Todavía no está claro qué resultará de todo esto. Es notable que, en un entorno completamente distinto y con actores fuertes e independientes (sobre todo China, pero no solo), el eje principal sigue siendo Moscú-Washington. Todo se ha acelerado; la guerra no es fría, y no habrá intervalos anuales entre reuniones de alto nivel, como hace 40 años. La continuación llegará mucho antes, de una u otra forma.
Si el proceso iniciado en Alaska continúa en el espíritu actual, el resultado será contrario al que produjo el proceso iniciado en Ginebra.

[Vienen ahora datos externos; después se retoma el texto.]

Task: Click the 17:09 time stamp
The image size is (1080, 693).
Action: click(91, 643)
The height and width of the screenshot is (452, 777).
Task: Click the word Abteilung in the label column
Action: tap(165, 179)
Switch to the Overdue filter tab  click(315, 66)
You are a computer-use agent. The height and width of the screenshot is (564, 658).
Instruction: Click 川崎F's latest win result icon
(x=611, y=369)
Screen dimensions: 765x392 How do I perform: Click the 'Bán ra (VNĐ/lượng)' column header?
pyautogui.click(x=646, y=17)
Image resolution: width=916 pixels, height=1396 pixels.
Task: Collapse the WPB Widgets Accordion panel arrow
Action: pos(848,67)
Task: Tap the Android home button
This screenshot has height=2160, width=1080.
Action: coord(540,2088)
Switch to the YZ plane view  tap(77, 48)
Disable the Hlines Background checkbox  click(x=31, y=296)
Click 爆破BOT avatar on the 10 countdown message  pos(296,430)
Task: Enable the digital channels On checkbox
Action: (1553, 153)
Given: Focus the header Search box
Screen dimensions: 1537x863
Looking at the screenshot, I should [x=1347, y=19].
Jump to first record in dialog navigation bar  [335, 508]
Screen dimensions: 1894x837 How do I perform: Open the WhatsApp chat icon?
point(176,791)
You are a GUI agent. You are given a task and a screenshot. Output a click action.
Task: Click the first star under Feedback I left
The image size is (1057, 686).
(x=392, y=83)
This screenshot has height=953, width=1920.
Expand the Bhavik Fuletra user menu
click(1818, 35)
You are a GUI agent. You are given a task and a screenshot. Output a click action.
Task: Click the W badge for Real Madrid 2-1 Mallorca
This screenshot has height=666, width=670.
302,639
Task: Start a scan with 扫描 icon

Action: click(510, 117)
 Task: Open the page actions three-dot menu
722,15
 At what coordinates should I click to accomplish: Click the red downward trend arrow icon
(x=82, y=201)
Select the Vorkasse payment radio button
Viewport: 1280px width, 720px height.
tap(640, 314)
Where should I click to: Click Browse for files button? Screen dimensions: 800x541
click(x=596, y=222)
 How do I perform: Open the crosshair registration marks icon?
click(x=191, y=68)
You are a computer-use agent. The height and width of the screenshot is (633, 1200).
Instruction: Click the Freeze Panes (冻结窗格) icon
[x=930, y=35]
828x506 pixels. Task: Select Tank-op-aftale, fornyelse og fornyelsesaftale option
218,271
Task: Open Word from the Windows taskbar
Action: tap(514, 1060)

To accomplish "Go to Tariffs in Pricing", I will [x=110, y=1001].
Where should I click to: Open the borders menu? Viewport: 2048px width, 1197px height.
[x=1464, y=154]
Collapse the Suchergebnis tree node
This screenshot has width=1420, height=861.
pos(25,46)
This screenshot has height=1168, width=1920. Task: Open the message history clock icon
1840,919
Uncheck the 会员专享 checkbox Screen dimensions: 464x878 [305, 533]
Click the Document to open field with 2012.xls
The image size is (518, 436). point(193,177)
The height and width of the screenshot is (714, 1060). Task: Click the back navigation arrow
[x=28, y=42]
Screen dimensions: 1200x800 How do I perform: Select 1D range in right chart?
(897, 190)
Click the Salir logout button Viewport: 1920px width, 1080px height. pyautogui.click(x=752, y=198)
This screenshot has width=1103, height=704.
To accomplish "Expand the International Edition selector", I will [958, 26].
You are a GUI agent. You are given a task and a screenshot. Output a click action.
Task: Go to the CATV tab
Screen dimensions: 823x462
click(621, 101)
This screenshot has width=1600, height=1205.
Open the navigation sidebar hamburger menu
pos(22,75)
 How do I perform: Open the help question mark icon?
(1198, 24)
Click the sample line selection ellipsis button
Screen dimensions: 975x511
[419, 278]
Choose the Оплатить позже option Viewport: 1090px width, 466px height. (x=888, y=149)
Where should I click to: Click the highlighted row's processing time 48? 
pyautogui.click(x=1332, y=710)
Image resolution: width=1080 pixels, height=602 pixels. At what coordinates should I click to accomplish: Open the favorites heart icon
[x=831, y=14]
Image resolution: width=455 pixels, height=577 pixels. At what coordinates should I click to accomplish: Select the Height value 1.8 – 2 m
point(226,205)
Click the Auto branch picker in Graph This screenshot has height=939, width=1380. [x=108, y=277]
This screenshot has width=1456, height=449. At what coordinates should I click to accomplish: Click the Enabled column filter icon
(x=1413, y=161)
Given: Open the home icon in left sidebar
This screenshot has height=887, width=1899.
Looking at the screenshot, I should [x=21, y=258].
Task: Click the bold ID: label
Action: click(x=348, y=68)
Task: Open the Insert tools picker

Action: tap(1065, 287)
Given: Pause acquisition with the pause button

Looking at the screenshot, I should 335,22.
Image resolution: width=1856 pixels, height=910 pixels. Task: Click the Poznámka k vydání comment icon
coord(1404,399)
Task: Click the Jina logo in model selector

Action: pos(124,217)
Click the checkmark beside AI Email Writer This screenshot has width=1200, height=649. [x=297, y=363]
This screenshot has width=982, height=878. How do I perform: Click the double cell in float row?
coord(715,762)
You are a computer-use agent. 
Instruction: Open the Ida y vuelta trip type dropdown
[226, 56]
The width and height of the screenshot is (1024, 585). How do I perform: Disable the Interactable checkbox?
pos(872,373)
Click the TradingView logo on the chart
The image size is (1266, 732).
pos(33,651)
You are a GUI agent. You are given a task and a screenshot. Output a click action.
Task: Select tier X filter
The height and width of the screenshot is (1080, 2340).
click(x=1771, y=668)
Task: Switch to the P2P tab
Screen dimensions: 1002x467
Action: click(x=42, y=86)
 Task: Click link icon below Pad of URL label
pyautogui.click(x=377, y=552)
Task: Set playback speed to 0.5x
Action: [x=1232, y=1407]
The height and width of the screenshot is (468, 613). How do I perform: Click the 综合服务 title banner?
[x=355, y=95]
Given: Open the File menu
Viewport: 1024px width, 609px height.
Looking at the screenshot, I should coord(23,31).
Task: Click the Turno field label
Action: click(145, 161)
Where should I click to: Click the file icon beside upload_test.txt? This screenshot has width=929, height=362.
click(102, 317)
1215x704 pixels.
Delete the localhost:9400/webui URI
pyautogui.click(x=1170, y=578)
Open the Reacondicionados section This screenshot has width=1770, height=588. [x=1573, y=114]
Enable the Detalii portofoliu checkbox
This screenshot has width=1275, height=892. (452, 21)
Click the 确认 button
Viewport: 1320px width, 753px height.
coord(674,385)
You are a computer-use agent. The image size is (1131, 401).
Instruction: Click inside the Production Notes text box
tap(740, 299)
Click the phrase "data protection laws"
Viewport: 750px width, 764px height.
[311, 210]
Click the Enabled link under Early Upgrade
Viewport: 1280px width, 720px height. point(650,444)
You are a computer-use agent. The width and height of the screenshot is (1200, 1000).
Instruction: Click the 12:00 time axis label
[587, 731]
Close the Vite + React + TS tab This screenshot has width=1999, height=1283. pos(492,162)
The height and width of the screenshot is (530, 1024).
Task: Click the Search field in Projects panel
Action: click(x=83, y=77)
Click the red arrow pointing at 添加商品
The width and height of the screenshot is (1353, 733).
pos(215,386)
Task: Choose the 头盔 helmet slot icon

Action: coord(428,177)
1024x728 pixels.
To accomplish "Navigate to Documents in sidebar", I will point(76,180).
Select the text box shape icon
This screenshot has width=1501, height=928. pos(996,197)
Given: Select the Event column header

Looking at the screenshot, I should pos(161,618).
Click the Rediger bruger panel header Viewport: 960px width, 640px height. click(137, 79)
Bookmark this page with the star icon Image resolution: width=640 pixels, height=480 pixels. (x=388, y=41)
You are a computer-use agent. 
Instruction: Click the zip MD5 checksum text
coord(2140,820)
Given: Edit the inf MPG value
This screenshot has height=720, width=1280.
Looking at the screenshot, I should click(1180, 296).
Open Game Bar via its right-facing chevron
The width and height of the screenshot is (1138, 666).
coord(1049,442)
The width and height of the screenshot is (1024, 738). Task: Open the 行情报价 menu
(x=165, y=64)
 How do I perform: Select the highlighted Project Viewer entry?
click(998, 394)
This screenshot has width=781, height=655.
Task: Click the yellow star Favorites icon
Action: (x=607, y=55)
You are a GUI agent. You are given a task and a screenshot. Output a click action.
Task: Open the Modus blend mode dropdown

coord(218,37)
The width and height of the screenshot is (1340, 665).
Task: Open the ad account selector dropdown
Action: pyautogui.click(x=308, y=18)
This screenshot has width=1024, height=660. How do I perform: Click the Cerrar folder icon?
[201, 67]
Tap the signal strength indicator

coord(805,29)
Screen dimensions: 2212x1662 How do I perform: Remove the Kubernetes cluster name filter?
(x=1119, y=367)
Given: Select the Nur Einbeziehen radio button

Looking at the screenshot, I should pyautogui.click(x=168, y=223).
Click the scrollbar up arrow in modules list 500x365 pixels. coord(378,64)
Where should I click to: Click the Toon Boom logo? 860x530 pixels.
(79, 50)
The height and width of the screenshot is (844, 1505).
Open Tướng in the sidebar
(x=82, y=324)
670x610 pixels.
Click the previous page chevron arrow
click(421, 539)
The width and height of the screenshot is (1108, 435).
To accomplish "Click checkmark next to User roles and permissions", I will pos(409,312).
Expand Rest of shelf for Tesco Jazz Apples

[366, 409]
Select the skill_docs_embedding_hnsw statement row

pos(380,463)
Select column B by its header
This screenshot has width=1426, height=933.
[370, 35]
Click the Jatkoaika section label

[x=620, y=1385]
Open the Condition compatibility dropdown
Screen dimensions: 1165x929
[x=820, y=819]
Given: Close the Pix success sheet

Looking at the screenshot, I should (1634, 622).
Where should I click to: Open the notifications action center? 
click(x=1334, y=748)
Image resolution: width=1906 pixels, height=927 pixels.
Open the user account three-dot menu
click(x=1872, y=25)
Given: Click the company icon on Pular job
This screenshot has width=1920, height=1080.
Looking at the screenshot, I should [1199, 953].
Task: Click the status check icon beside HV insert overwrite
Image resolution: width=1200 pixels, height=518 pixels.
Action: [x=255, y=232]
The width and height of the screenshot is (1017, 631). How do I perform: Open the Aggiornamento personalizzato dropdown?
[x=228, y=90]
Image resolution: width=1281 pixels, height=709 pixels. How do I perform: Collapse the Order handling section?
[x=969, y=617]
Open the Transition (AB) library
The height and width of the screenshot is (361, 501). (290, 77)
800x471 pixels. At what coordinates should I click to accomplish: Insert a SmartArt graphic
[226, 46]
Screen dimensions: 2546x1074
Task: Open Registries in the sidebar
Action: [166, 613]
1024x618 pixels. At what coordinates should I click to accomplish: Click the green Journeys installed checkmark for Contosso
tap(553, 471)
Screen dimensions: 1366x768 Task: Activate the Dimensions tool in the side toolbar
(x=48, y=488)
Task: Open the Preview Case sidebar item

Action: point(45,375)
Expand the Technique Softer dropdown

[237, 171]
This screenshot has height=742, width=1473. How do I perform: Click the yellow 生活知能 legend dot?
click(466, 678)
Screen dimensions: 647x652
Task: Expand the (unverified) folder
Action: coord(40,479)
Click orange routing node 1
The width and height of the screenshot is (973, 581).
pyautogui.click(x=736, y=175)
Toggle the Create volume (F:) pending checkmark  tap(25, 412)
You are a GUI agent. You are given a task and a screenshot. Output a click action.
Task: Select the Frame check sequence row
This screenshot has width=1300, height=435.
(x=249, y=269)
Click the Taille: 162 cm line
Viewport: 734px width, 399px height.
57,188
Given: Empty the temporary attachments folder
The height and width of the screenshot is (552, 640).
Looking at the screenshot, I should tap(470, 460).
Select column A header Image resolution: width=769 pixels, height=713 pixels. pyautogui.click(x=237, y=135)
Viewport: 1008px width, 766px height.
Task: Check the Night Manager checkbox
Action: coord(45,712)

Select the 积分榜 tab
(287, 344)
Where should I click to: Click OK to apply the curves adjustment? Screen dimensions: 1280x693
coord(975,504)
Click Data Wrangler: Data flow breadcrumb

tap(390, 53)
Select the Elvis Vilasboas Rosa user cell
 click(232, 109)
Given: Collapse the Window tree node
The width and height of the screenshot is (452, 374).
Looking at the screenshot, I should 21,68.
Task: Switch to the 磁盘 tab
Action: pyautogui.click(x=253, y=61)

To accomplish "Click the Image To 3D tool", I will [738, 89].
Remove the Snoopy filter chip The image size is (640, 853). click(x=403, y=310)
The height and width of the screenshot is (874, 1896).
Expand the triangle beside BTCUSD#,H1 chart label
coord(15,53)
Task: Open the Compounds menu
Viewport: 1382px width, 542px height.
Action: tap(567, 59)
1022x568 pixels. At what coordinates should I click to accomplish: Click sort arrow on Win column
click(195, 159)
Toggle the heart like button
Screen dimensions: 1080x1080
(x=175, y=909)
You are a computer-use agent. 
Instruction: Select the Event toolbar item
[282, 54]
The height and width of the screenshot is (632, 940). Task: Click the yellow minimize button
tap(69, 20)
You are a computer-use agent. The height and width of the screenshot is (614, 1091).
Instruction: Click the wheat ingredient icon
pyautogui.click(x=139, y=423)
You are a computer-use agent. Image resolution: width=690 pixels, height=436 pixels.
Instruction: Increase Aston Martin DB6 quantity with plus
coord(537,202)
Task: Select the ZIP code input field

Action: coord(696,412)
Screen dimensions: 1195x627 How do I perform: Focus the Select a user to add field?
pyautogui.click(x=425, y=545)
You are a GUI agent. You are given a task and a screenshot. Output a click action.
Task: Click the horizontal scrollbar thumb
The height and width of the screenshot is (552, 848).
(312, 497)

En el sentido de que entonces se trataba de poner fin a la Guerra Fría en los términos de Washington, y Reagan lo logró. Ahora se trata de cerrar el período posterior a la Guerra Fría, cuando Estados Unidos dominaba la arena mundial como líder global.
Es un desarrollo objetivo de los hechos; no comenzó hoy, pero ha alcanzado su cúspide. Y la demanda proviene, ante todo, de Estados Unidos, como en su momento la demanda principal de cambios provenía de la sociedad soviética. Con o sin fuerza, comienza un nuevo giro de la espiral histórica.
Por Fiódor Lukiánov, redactor jefe de Russia in Global Affairs y presidente del presídium del Consejo de Política Exterior y de Defensa de Rusia.